So while it's a disappointment, it's hardly a surprise to read this little gem from his column today:
Every Democrat on the committee signaled in the hearing a readiness to make needed adjustments in the FISA statute, as Congress has done five times since 2001 to provide more flexibility. The Democrats clearly had heeded Karl Rove's recent speech to the Republican National Committee, signaling an intention to tag them -- once again -- in the 2006 campaign as being soft on terrorism.
They went out of their way to avoid that charge, with Ted Kennedy even applying some reverse English to the argument, by suggesting that al Qaeda suspects might beat the rap in court by their lawyers' successfully challenging evidence obtained through surveillance conducted under questionable legal authority.

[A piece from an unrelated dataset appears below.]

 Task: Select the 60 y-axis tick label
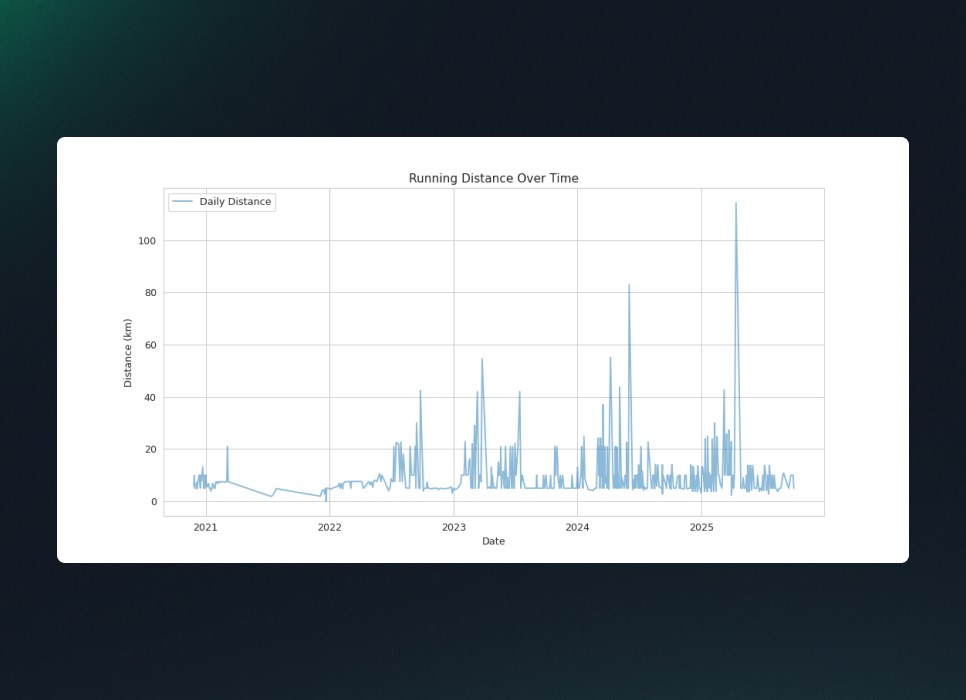(150, 345)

I love how he frames this as "Rove speak, Dems jump", as if the Dems were the obedient dog. Broder puts them in the passive, reactive mode. God forbid he frame it as "Rove once again exploited national secrurity for politics, falsely accusing Dems of..."
Look, we do have issues with the party not being effective at crafting a message and for sure the party has, since the Cold War, had to fight the perception that it is weak on national security. However, reality shows us that most Dems are quite serious about real and effective solutions to protecting the country from terrorism. It's discouraging then, to read more b.s. "conventional wisdom", framed in a way that puts Rove in charge, and doesn't call Rove on this disgusting campaign tactic. I would like to think that Broder knows better, but sadly he doesn't.
Perhaps it's time for a few firm but cordial e-mails to the dean, to let him know that people are tired of lazy punditry.